The genre has a history here in Los Angeles, too — Plant Food for People started selling jackfruit carnitas a decade ago, and in 2018, the vegan tacos from Taqueria La Venganza won a fierce citywide taco competition hosted by the local publication L.A. Taco, beating out more well-known meat tacos.
“That was a pivotal moment,” said Javier Cabral, who scouted contestants for the battle that year, and is now the editor in chief of L.A. Taco. “That was the first time the city, and the food media, saw that vegan tacos weren’t just a fad, and they weren’t just something hipsters were eating.”
Vegan taco stands were concentrated in more gentrified neighborhoods, with a mostly white customer base. But Mr. Cabral notes that their audience has slowly expanded, in part thanks to vendors like Vegatinos, making hulking vegan versions of regional Mexican foods — tacos de suadero and chicharrón, pozole and Jalisco-style birria.
“That’s been key in winning over the old-school demographic,” Mr. Cabral said. “Nothing fancy.”

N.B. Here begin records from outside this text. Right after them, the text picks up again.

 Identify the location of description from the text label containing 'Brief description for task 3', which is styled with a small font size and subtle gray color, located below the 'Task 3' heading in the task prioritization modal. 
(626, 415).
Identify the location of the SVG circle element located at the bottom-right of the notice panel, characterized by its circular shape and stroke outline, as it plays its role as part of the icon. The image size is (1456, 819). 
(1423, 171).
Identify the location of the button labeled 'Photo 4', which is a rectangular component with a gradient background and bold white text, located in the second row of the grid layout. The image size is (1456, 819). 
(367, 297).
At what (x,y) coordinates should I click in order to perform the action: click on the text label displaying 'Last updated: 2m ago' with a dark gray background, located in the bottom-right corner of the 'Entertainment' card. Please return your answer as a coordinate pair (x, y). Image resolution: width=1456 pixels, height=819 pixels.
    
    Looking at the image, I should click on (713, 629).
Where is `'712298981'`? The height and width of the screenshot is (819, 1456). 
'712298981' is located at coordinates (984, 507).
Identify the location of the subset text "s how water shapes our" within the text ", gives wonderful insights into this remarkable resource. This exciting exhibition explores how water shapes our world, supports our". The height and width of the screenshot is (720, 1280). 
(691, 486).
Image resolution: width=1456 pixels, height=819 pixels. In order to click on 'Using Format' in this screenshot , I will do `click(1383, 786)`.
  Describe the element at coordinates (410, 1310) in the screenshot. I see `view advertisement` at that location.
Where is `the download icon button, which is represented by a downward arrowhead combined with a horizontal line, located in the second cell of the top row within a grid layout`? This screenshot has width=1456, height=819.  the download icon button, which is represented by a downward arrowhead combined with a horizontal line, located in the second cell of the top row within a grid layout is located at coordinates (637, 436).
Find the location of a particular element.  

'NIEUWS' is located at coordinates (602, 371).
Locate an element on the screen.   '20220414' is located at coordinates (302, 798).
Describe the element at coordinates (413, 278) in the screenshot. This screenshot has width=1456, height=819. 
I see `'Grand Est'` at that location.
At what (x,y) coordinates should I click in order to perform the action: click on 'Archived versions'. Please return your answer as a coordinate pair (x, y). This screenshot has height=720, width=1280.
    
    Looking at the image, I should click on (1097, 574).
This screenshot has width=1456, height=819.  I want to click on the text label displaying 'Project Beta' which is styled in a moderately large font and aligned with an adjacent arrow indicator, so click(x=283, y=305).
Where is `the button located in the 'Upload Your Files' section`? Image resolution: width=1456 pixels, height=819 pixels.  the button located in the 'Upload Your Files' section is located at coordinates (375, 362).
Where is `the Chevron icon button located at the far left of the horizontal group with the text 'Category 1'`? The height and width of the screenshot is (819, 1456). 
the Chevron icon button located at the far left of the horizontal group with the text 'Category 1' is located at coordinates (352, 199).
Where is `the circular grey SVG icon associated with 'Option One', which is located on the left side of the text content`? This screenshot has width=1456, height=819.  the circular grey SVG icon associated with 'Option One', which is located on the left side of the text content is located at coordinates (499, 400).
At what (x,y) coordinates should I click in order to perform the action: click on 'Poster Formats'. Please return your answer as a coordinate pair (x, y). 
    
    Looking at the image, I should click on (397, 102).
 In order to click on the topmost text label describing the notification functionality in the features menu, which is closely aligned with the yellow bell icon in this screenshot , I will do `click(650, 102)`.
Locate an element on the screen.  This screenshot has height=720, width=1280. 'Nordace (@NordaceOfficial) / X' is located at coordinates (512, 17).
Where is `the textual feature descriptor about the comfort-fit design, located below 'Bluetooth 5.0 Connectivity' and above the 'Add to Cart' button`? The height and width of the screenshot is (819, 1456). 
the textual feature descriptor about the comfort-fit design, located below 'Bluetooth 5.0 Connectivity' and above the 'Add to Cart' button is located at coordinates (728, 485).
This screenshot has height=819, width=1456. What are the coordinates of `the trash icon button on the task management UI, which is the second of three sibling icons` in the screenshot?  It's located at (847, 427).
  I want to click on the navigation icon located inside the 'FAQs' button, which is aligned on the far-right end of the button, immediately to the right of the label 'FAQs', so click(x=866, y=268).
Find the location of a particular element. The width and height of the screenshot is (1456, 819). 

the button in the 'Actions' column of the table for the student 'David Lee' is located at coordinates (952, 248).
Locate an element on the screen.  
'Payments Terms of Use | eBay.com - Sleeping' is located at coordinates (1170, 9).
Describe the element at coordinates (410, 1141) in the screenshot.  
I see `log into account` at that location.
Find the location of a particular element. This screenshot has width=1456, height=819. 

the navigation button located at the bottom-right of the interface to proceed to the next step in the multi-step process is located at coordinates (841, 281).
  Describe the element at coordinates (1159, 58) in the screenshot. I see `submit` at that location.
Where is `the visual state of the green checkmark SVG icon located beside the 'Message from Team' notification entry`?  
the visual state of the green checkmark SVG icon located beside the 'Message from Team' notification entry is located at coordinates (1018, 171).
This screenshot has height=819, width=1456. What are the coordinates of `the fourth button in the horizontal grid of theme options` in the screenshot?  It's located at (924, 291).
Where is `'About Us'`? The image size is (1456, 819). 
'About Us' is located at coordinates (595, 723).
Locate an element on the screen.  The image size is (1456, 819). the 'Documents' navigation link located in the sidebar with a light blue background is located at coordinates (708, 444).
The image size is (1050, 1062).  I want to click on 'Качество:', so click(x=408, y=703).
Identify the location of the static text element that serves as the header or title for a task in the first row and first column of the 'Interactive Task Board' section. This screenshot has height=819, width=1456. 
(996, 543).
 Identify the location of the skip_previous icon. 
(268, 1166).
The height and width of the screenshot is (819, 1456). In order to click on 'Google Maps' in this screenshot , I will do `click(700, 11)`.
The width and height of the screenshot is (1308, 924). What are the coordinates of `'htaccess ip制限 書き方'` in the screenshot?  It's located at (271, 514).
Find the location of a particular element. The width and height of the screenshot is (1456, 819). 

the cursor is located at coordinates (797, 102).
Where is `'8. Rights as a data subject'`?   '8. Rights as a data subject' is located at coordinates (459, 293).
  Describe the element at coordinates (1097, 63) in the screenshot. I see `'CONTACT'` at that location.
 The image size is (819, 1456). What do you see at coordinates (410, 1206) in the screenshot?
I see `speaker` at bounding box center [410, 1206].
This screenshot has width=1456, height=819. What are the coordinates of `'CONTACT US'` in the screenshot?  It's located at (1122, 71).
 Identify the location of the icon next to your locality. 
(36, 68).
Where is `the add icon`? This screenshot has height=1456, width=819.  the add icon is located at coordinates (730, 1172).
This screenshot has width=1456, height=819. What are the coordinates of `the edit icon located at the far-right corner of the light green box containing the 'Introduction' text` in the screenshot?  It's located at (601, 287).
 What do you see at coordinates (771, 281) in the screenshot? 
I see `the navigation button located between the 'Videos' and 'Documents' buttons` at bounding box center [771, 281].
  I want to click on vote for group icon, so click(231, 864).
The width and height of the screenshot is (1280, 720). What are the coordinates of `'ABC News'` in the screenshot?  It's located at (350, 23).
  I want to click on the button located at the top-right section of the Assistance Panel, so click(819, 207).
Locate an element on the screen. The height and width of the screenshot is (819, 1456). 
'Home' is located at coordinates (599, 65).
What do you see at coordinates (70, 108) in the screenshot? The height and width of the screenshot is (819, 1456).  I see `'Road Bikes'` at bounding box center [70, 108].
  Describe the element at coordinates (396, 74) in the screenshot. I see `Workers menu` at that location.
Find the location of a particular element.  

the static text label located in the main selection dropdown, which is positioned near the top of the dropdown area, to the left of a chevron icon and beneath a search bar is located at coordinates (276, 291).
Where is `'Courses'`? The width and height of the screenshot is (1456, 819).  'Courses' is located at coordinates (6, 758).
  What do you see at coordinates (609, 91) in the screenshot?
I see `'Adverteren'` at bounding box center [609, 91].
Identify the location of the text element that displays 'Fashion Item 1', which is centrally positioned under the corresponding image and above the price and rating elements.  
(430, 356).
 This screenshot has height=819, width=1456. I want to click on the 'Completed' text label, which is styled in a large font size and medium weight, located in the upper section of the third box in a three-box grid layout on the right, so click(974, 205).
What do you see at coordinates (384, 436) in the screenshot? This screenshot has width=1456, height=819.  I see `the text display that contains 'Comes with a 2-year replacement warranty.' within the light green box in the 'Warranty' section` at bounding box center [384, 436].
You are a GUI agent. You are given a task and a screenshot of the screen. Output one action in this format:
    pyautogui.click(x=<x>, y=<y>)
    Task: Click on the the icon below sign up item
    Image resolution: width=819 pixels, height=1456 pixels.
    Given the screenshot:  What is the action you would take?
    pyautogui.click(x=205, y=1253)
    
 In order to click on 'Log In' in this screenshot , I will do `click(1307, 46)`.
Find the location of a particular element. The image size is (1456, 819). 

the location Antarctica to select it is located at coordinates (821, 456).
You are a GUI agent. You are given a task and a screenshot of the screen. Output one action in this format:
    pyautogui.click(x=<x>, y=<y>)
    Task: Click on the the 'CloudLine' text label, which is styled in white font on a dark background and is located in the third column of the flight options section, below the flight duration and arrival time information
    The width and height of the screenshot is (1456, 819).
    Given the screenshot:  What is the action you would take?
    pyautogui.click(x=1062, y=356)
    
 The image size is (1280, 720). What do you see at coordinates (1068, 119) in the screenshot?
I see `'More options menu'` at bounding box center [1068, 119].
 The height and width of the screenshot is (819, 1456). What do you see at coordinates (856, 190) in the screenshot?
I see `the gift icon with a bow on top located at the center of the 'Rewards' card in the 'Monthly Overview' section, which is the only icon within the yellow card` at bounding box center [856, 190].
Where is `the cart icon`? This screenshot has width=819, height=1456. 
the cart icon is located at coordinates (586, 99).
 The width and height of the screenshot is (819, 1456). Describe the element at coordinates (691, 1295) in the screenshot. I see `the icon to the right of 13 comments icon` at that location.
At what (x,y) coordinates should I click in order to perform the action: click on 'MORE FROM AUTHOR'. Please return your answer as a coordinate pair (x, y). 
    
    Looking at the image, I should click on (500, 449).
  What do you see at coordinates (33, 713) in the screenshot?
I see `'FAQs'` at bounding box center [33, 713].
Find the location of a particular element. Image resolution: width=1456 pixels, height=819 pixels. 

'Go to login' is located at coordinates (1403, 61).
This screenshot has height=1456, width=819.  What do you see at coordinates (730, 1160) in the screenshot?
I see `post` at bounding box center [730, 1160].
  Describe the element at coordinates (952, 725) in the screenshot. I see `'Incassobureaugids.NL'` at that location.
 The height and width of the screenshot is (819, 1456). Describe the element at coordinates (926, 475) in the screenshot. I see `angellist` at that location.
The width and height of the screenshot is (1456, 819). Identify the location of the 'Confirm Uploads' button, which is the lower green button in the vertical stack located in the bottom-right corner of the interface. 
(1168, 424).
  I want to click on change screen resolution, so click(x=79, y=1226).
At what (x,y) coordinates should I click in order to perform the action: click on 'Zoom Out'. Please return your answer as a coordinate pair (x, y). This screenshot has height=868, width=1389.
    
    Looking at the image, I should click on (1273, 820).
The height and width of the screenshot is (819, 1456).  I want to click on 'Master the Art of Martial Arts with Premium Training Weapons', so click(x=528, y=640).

In June, Alex Vargas of Vegatinos opened El Cocinero Restaurant, in the San Fernando Valley. And this week, Stephanie Villegas, who runs the pop-up Xochitl Vegan, will open a kitchen in a corner store in East Los Angeles.
Ms. Villegas had been working as a makeup artist at Nordstrom, and started making grilled hibiscus tacos about three years ago, when her hours at the beauty counter were cut. She read as much as she could about the history of cooking with the flower, which can soak up flavors like a sponge when it’s rehydrated, and can have a pleasingly soft and chewy texture.
“But at first it was too bitter, or it was too sour, or too rubbery,” she said. “When I messed around with how many times I boiled it, and when I put the hibiscus flowers in an asada marinade, then I just fell in love with it.”
Ms. Villegas named her business after the word for flower in Nawat, an Indigenous language spoken by her mother’s side of the family, who come from El Salvador. She started with a pop-up in Leimert Park, in South Los Angeles, and expanded her menu beyond hibiscus as she saw more and more demand for vegan foods.
At her new location, she’ll serve tacos, pupusas and veggie burgers, as well as vegan chorizo — the chubby links packed in a fine, starchy casing, made not from meat but from walnuts, lentils and a variety of raw nuts and seeds, which create the hodgepodge texture of a coarsely ground sausage and brown nicely in a hot pan.
Denise Vallejo grills vegetables and makes wheat gluten, or seitan, from scratch for some of her vegan tacos and tamales (which sold out within hours of becoming available to preorder online, through Instagram, a couple of weeks ago). The seitan is shaved thinly, but remains juicy, with a tender chew, and the smell of it sizzling on the grill draws a crowd.
Her business, Alchemy Organica, pops up occasionally in Koreatown, pressing fresh tortillas outside. Her deeply comforting potato tacos, glossed with mellow, smoky salsa macha aren’t just a vegetarian option, they’re a star attraction.
But as soon as the lockdown was in place, and fewer people went out, Ms. Vallejo worked to adapt her business model.
She focused on taco kits — a deli container of homemade, marinated and fried seitan, or grilled vegetables, with salsas and other garnishes, and a pack of Kernel of Truth tortillas — which diners preordered with scheduled pickup times, then assembled at home.
At first, it wasn’t clear if she’d get by, but after a few months, Ms. Vallejo was doing more business with vegan taco kits than she had before the pandemic.
She started to expand the to-go menu, to make granola with nuts and seeds, and fresh salsas with charred tomatoes and garlic, and huge batches of her rich salsa macha. She took orders for her pumpkinseed pâté modeled on a traditional Mayan dish, and her Oaxacan-inspired cashew cheese.
“These new vegans got it easy,” she said, remembering how limited vegan food used to be, just over a decade ago. “The cheese! The cheese was awful.”